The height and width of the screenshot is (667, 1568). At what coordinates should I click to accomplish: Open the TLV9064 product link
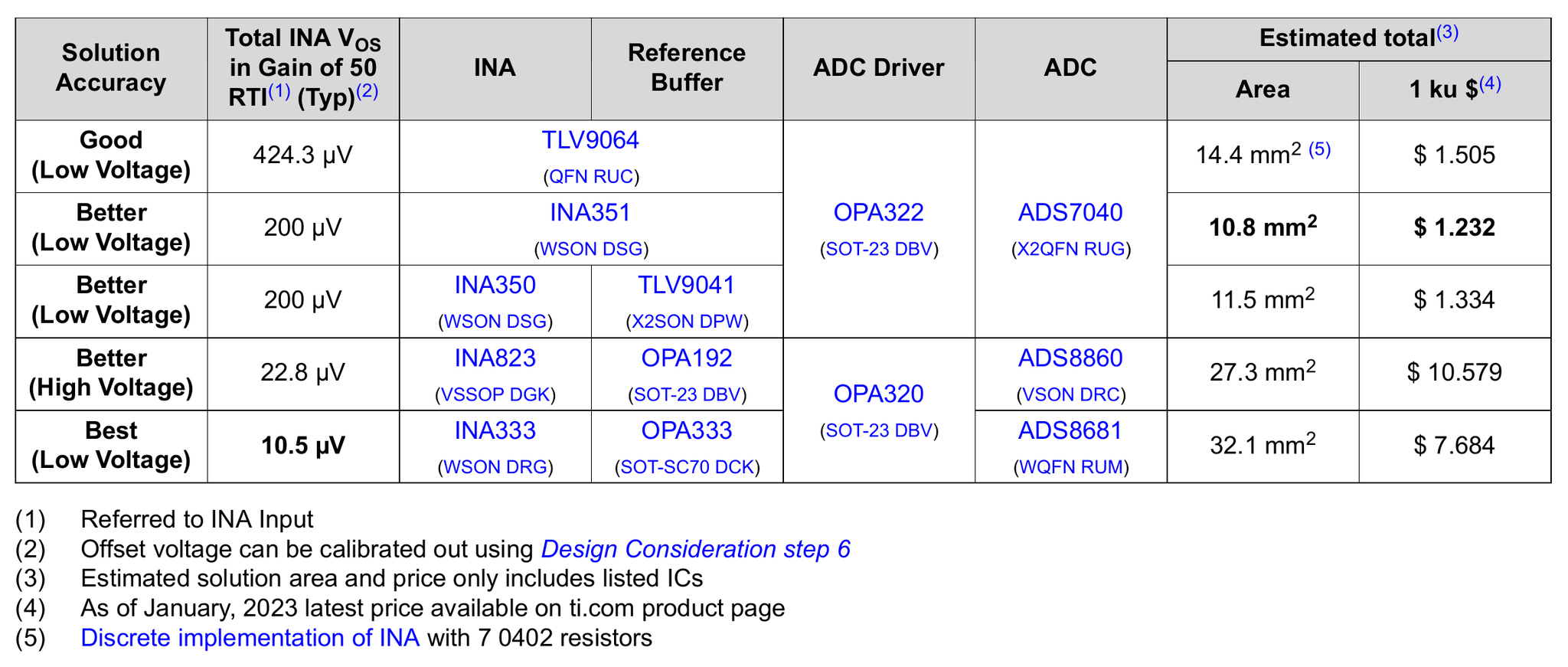tap(590, 140)
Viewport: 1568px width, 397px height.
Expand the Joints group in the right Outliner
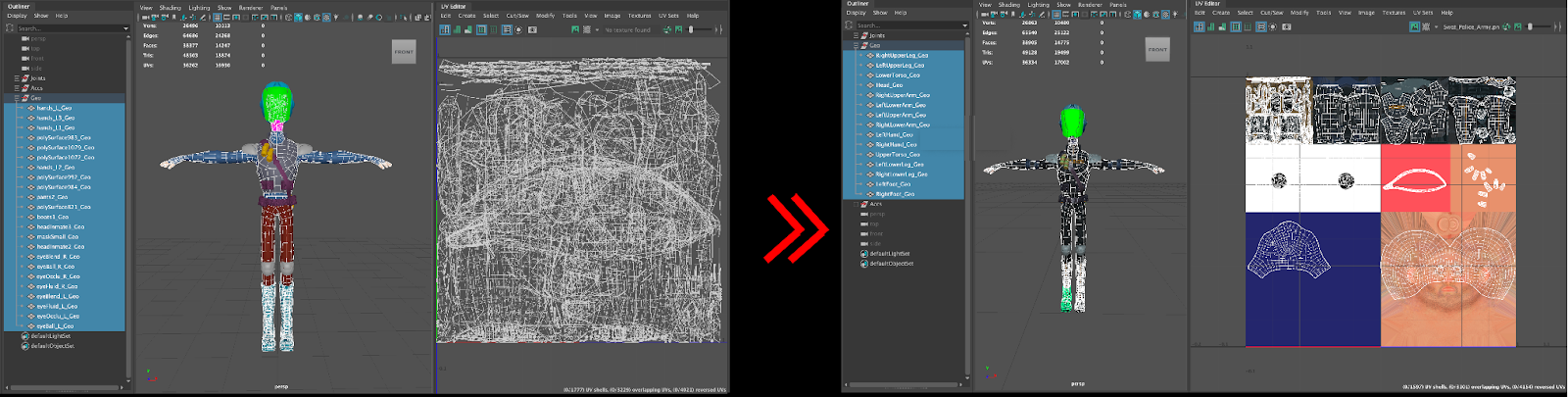tap(856, 35)
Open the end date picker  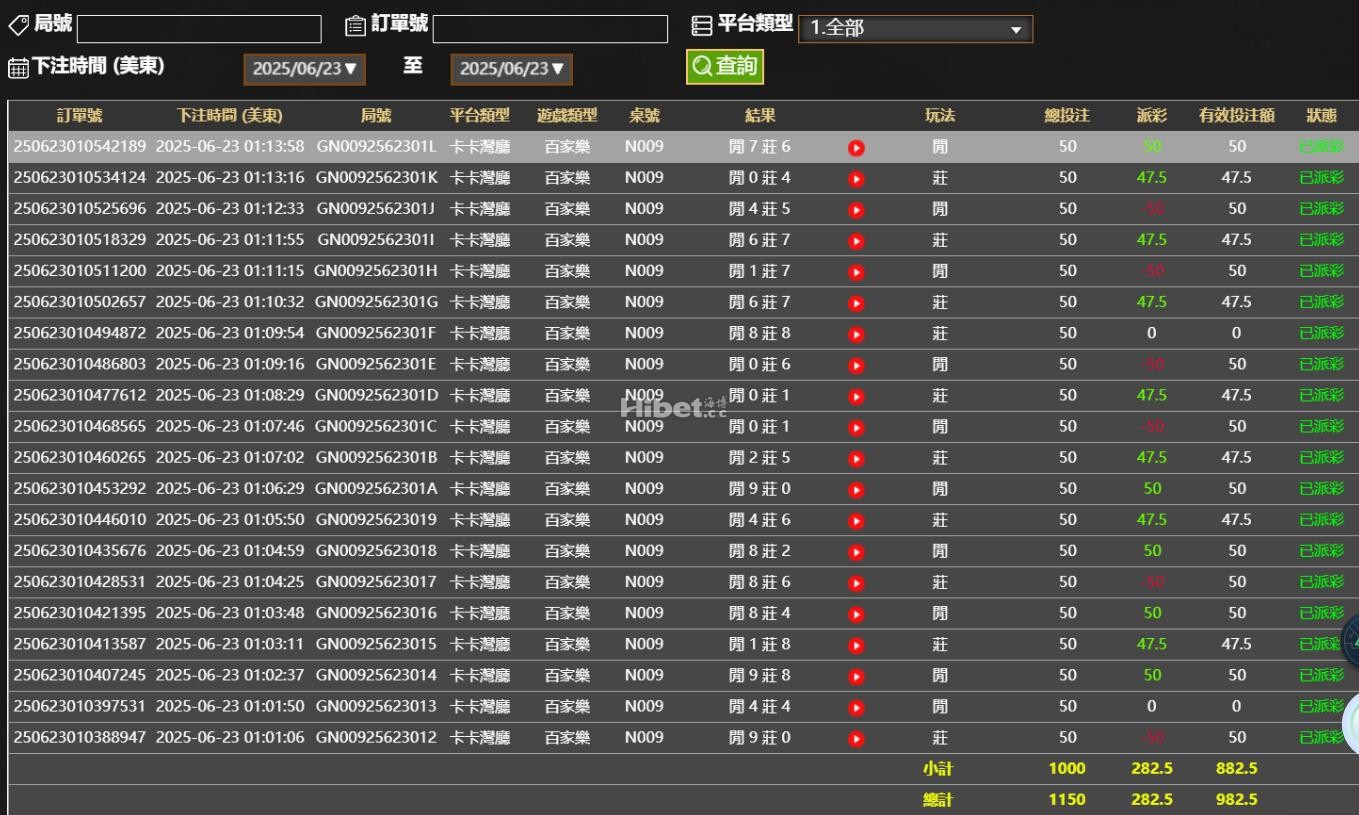pyautogui.click(x=512, y=69)
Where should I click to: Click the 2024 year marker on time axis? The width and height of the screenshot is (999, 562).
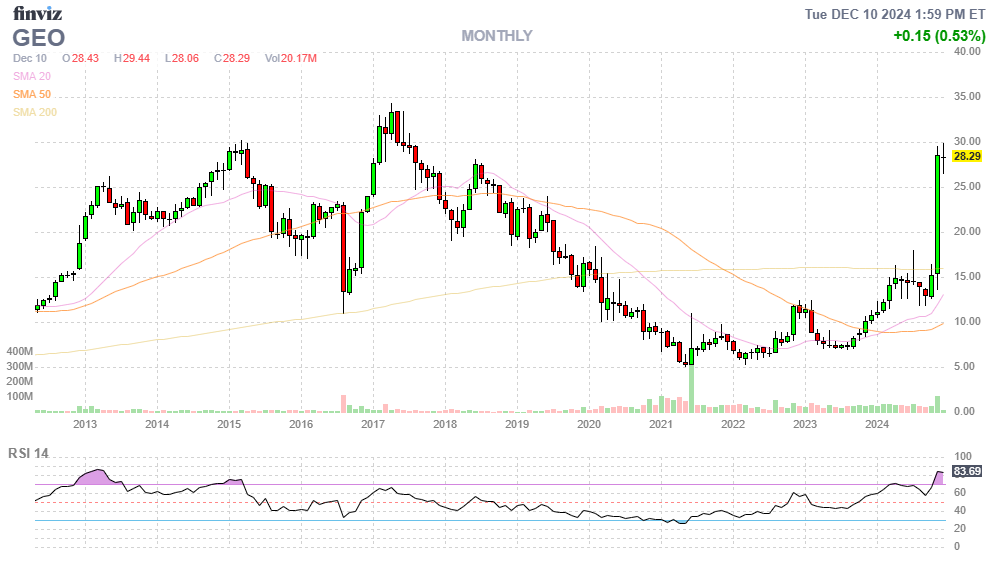coord(877,424)
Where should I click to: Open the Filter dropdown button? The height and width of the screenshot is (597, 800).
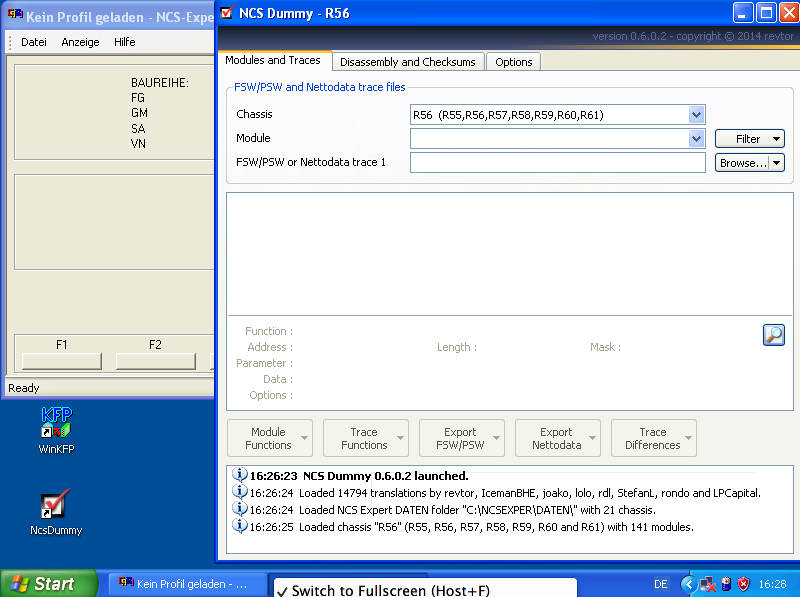tap(749, 139)
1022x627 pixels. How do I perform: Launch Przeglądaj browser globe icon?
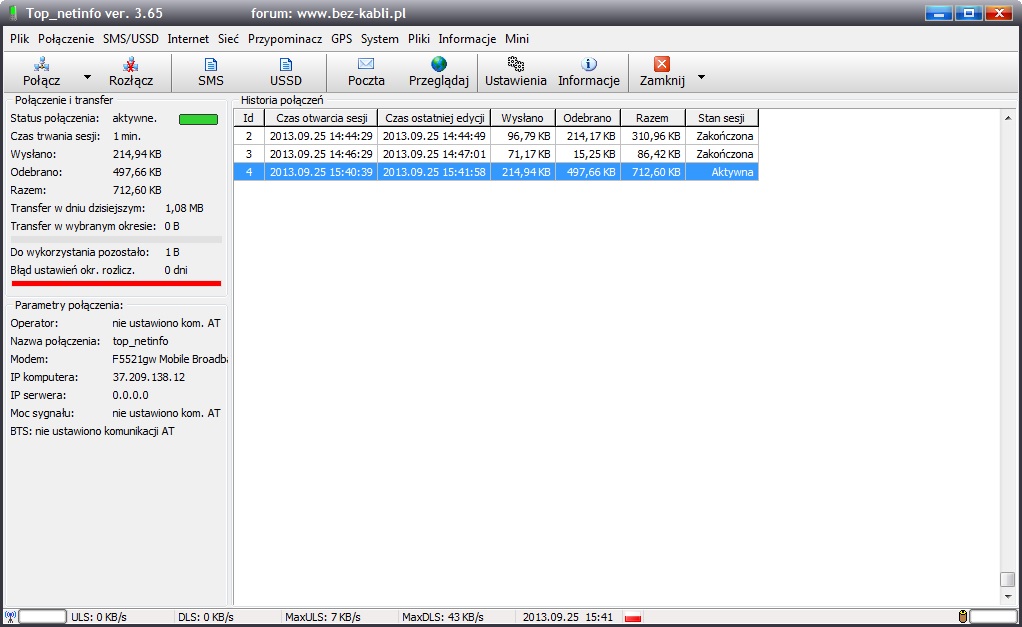click(439, 64)
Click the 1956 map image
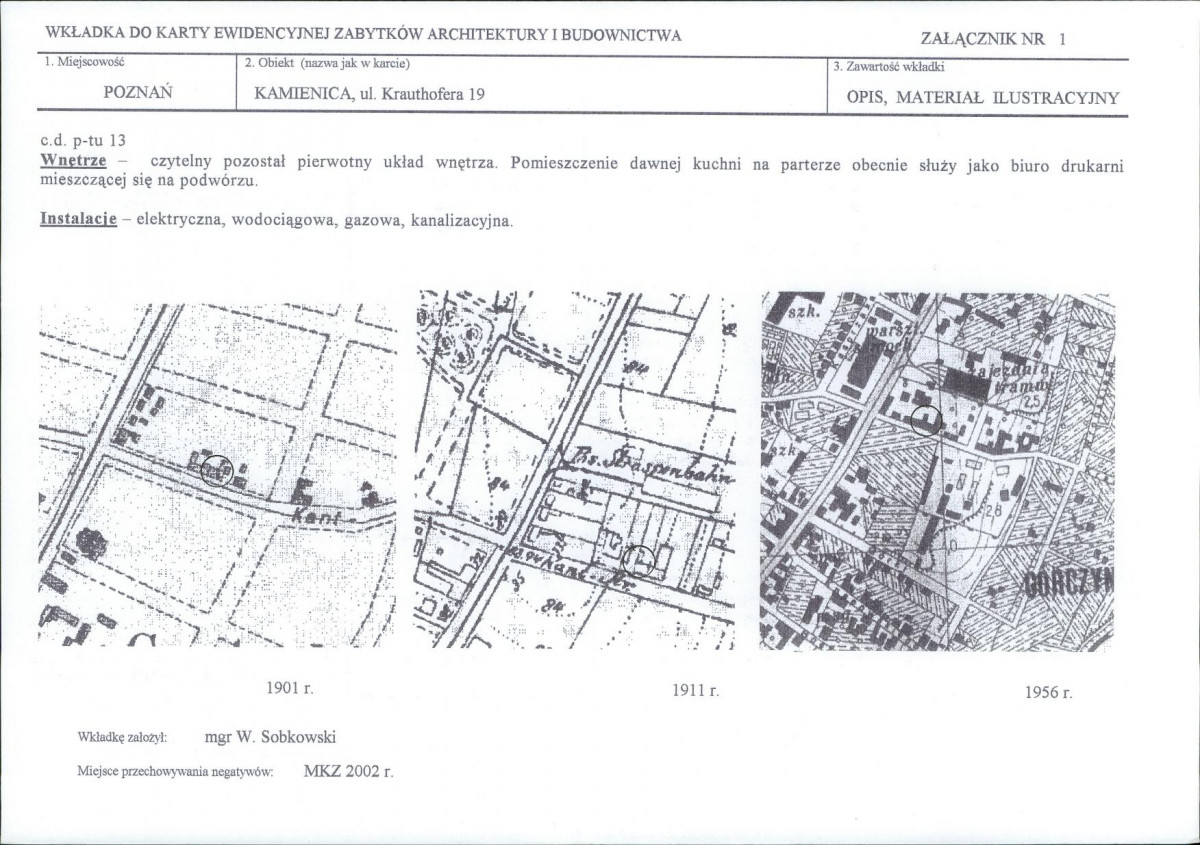This screenshot has height=845, width=1200. point(937,470)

§ **Exercise objective**
Give again, word for word, the lines from the one containing "Where should I click to: Open" through the last line of the entries, with pictures omitted and nothing added.

§ **Response box**
Where should I click to: Open the Filter dropdown button? The height and width of the screenshot is (597, 800).
tap(749, 139)
1022x627 pixels. How do I perform: Launch Przeglądaj browser globe icon?
click(439, 64)
Click the 1956 map image
This screenshot has height=845, width=1200. point(937,470)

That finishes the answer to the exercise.